_GOAL OF THE EXERCISE_
In the records, from the line with "You are a computer-use agent. Viewport: 282px" up to and including the line with "Action: 988,10", change "Snapping" to "Grid" and give those lines back with nothing else altered.
[begin RECORDS SUPPLIED]
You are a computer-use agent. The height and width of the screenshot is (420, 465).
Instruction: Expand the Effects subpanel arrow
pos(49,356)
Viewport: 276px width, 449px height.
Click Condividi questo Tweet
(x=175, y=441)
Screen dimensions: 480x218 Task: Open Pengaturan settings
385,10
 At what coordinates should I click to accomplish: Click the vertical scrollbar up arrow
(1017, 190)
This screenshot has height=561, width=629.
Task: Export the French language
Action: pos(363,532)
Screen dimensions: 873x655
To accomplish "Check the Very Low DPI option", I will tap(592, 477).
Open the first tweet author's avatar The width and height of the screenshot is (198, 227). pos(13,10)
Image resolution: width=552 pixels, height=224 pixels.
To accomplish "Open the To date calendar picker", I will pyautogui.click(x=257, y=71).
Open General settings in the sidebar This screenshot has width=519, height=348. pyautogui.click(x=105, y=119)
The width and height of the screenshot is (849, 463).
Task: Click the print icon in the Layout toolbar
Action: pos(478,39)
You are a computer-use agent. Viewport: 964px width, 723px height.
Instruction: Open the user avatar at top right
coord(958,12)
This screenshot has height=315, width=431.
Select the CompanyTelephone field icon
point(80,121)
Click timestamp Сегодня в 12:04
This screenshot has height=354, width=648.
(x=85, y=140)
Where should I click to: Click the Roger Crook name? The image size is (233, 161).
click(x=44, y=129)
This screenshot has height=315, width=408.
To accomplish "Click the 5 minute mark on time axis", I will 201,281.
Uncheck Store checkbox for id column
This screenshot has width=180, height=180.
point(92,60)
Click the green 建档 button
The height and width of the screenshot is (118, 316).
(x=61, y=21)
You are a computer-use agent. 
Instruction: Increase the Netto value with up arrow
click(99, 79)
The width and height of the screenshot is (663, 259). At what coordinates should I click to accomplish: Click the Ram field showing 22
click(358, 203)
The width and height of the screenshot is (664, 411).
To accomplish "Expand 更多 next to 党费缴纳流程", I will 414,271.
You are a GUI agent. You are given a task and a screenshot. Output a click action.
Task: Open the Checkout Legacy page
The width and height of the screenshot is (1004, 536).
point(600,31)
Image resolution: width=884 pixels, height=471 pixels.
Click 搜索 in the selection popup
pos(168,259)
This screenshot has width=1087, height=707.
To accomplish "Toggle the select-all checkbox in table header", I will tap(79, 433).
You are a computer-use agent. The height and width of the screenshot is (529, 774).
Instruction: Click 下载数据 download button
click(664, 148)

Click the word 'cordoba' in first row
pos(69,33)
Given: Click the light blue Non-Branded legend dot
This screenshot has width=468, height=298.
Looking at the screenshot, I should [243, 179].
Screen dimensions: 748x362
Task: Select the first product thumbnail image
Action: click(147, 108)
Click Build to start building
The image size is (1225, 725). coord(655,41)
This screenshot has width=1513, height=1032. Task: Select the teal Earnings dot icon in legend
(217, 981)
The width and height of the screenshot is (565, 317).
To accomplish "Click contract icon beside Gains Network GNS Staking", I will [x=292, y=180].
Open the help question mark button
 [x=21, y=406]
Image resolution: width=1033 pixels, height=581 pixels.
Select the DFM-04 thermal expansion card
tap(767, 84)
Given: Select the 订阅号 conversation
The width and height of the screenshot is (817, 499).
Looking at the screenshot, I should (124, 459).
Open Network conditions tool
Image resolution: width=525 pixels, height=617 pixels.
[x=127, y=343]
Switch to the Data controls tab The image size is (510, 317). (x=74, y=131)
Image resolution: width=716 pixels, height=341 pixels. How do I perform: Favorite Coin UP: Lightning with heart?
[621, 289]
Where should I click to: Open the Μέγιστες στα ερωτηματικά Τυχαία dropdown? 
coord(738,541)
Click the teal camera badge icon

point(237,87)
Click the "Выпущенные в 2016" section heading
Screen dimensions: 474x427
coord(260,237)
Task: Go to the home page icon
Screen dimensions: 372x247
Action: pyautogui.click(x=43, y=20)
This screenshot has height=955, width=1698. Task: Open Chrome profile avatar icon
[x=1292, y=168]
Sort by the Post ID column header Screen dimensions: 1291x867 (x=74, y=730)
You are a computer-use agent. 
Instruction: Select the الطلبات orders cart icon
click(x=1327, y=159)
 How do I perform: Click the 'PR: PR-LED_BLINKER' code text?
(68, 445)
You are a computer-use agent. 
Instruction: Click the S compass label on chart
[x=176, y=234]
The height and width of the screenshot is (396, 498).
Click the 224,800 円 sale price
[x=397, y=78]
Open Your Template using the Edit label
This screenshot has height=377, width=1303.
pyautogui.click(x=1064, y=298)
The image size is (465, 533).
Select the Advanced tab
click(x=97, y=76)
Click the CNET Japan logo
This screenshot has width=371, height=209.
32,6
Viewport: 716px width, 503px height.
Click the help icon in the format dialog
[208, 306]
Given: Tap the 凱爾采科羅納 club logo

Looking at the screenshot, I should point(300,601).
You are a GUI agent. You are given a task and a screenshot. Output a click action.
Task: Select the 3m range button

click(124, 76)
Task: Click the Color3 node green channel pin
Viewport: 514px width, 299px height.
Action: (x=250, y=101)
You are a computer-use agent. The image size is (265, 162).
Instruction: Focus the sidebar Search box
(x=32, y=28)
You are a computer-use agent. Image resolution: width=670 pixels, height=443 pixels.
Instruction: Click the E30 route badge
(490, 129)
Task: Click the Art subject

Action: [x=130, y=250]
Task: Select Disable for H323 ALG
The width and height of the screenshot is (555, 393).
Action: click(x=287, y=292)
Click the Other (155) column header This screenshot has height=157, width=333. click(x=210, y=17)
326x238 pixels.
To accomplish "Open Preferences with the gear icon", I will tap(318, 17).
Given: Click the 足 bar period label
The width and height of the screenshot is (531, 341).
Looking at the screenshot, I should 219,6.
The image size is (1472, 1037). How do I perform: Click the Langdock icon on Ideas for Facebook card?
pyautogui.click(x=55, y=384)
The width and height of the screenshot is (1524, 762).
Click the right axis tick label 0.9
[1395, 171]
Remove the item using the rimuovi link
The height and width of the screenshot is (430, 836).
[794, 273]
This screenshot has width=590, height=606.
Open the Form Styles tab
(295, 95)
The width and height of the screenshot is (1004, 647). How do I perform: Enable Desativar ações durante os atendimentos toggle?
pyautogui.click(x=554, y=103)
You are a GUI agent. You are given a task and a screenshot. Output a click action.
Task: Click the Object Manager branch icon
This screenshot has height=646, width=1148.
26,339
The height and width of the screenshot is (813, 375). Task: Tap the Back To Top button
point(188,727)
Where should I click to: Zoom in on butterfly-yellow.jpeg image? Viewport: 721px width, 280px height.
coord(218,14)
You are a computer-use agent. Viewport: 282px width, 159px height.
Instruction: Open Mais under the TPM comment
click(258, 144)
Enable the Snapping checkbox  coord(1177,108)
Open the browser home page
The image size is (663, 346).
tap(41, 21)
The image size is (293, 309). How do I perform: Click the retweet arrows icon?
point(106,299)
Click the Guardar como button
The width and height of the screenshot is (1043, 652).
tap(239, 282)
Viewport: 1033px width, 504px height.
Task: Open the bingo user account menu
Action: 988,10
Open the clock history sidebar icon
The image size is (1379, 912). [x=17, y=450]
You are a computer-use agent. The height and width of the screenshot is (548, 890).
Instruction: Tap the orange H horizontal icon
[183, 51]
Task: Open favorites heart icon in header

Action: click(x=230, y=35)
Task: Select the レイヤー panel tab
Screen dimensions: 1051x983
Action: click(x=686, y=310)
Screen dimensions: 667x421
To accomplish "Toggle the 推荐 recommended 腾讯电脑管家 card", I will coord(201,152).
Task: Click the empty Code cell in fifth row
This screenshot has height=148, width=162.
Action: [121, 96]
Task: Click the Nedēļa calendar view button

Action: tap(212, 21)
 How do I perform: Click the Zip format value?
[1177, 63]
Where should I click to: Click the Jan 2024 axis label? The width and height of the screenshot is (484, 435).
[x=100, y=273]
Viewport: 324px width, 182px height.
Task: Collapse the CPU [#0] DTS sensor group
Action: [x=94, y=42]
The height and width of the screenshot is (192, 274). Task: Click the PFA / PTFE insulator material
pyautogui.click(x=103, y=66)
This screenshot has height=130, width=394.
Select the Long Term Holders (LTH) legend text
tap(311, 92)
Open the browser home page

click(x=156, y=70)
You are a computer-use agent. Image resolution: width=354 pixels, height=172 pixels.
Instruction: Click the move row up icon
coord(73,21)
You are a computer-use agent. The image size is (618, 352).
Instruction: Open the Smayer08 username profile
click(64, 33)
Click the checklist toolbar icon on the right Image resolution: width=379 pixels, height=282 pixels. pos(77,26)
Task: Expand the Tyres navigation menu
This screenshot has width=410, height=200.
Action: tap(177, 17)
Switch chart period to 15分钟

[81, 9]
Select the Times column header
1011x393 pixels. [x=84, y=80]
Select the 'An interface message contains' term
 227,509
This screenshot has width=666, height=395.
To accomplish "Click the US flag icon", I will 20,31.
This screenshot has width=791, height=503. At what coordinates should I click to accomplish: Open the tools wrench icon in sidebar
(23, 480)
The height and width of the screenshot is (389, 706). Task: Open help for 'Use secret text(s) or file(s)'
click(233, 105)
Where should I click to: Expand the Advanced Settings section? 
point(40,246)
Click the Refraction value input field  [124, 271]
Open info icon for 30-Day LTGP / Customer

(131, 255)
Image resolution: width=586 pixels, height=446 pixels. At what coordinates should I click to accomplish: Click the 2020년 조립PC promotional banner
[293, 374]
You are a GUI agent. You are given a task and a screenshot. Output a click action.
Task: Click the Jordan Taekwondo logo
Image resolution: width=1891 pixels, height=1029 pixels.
[end RECORDS SUPPLIED]
_RESULT_
You are a computer-use agent. Viewport: 282px width, 159px height.
Instruction: Open Mais under the TPM comment
click(258, 144)
Enable the Grid checkbox  coord(1177,108)
Open the browser home page
The image size is (663, 346).
tap(41, 21)
The image size is (293, 309). How do I perform: Click the retweet arrows icon?
point(106,299)
Click the Guardar como button
The width and height of the screenshot is (1043, 652).
tap(239, 282)
Viewport: 1033px width, 504px height.
Task: Open the bingo user account menu
Action: 988,10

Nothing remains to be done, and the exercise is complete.